A ces difficultés, s’ajoute le fait qu’il faut des preuves pour pouvoir exclure les tricheurs. Or, les contrôles ne permettent jamais d’établir un diagnostic fiable à 100%. «C’est l’un des problèmes, concède Martial Saugy, les juges acceptent difficilement que subsiste une infime marge d’erreur. Nous avons souvent la conviction qu’un athlète s’est dopé, mais sans pouvoir le prouver de manière absolument définitive.»

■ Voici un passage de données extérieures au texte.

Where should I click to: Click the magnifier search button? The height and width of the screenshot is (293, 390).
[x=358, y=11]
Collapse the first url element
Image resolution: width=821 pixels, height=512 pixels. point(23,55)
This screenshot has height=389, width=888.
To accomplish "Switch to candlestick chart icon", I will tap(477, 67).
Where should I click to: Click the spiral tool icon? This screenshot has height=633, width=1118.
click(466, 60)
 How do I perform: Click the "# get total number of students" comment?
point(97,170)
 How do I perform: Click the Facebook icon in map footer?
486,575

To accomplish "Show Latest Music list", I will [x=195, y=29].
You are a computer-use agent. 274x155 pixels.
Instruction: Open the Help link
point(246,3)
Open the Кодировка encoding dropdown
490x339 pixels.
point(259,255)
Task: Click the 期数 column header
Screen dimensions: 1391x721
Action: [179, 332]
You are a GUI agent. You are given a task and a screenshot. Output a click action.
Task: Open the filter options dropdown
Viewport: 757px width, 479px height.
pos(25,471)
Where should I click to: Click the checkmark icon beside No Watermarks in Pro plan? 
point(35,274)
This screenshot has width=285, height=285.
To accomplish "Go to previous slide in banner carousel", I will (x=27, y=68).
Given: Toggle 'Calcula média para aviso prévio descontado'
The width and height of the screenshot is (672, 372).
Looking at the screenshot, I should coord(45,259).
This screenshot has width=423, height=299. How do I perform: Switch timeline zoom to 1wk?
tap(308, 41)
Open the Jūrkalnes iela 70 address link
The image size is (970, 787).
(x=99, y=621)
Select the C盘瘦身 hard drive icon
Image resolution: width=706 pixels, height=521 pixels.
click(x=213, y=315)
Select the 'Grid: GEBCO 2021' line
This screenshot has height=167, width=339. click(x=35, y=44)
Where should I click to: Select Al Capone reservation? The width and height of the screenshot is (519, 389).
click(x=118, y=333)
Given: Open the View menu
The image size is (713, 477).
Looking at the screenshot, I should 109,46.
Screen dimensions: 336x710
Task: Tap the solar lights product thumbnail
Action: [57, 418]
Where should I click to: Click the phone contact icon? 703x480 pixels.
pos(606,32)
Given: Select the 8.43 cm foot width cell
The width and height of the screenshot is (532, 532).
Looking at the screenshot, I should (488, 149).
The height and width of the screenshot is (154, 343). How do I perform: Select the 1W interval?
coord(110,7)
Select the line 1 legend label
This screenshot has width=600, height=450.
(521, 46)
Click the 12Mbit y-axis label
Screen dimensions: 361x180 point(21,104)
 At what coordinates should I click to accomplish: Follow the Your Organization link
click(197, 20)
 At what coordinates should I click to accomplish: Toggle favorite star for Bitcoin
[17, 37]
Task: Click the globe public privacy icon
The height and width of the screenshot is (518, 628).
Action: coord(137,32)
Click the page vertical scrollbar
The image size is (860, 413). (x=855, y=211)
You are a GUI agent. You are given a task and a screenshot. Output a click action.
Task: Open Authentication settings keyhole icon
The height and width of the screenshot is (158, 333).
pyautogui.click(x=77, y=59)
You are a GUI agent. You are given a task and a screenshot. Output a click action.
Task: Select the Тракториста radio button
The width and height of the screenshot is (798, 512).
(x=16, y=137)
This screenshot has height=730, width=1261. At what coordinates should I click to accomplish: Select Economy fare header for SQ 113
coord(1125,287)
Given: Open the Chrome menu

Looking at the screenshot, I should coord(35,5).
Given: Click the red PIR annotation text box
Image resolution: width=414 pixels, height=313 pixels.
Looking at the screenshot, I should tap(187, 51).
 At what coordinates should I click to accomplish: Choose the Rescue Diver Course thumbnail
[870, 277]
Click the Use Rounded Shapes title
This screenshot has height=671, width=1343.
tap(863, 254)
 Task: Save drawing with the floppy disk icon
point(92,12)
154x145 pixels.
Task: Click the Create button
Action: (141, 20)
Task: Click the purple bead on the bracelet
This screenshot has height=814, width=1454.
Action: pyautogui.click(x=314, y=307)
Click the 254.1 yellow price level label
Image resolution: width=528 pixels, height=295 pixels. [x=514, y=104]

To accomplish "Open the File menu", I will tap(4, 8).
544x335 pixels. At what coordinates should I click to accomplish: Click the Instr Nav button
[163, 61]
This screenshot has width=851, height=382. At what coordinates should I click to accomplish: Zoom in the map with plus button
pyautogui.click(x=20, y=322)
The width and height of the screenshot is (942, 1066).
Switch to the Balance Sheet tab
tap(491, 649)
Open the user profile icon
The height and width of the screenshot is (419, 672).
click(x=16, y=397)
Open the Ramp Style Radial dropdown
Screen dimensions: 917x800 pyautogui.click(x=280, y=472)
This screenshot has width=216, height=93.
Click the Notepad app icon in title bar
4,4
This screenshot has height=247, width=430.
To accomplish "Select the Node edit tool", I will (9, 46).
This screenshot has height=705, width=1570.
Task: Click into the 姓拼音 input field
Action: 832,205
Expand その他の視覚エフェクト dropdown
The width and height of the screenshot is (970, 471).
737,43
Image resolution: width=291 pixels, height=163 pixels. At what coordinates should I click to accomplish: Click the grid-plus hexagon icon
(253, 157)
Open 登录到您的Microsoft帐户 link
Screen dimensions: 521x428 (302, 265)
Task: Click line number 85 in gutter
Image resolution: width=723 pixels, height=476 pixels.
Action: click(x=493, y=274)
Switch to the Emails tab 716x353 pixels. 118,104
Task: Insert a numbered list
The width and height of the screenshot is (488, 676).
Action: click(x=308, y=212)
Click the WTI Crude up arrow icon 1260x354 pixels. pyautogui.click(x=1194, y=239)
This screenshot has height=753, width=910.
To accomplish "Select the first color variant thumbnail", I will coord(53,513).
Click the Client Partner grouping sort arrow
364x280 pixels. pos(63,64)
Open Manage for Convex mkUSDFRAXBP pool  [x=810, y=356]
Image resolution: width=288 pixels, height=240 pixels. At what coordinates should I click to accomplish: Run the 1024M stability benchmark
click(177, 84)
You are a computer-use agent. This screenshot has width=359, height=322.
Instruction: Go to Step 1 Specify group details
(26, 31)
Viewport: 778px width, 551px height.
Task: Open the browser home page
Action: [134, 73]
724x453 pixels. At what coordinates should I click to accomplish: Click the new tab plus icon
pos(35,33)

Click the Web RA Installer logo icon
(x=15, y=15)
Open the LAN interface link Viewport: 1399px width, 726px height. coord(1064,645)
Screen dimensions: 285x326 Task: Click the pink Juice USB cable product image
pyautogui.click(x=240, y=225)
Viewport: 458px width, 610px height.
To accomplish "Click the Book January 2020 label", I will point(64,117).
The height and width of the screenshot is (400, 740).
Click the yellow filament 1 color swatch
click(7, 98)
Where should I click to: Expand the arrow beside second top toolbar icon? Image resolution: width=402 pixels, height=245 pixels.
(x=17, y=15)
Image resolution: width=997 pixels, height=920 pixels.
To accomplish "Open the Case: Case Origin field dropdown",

Aujourd’hui, les tricheurs, guidés par des médecins spécialisés, s’apprêtent avec une rigueur toute scientifique. Entre autres méthodes et substances illicites, transfusions sanguines, hormones de croissance, EPO de dernière génération et même stéroïdes anabolisants — un produit que l’on imaginait pourtant dépassé — composent la panoplie du parfait dopé, comme le laisse entendre Martial Saugy.
Transfusion sanguine
Le dopage par transfusion sanguine, qui vise à accroître le nombre de globules rouges, une récente méthode appliquée par le LAD permet de détecter les transfusions dites homologues, c’est-à-dire lorsque le contrevenant recourt au sang d’un donneur compatible. En pratique, l’athlète s’injecte un demi-litre de sang juste avant la compétition, ce qui va augmenter ses capacités d’oxygénation. En revanche, les autotransfusions — qui fonctionnent selon le même principe mais en se réinjectant son propre sang, préalablement retiré — échappent encore aux tests antidopage. Eclipsé dans les années 90 par l’EPO, plus commode à utiliser, le dopage sanguin a fait son grand retour au printemps 2004.
Hormones de croissance
Ces substances induisent une fonte des dépôts graisseux, une augmentation du taux de sucre sanguin (glycémie) et un développement de la masse musculaire. Selon Martial Saugy, l’hormone de croissance compterait plus d’un adepte parmi les sportifs. Pourtant, aucun résultat positif n’a encore été enregistré.
EPO
Largement médiatisée lors des scandales qui ont secoué le cyclisme dans les années 90, l’érythropoïétine (EPO) vit une seconde jeunesse. «De nouvelles formes d’EPO, dites bio-similaires, ont fait leur apparition», relève Martial Saugy. La Dynepo, l’une d’entre elles, est fabriquée sur une lignée cellulaire humaine et non animale comme l’EPO.
Stéroïdes
Enfin, les stéroïdes, que l’on croyait passés d’usage, continuent pourtant de faire les beaux jours des athlètes dopés, et pas seulement pour accroître leur masse musculaire: «Prise à petites doses, cette hormone favorise la récupération et s’avère difficilement détectable», fait remarquer le directeur du LAD.
Détection
Dès lors comment confondre plus efficacement les tricheurs? «Le «passeport sanguin» constitue une solution, estime Martial Saugy. Il s’agit d’un document qui regroupe les résultats de tous les tests urinaires et sanguins que l’athlète a subis. L’idée étant que les sportifs ne passent plus seulement des contrôles au moment des compétitions, mais qu’ils fassent l’objet d’une surveillance continue, ponctuée de tests surprise.» Un tel suivi longitudinal a été mis en place par l’Union cycliste internationale (UCI). Depuis cette saison, les coureurs qui disputent les grandes épreuves doivent présenter un passeport sanguin. Les irrégularités seront considérées comme des preuves de dopage.
Mais si le monde du cyclisme, durement touché par les affaires, a fait sa révolution, d’autres milieux temporisent, à commencer par la puissante Fédération internationale de football (FIFA), qui s’en tient, pour l’heure, aux contrôles urinaires.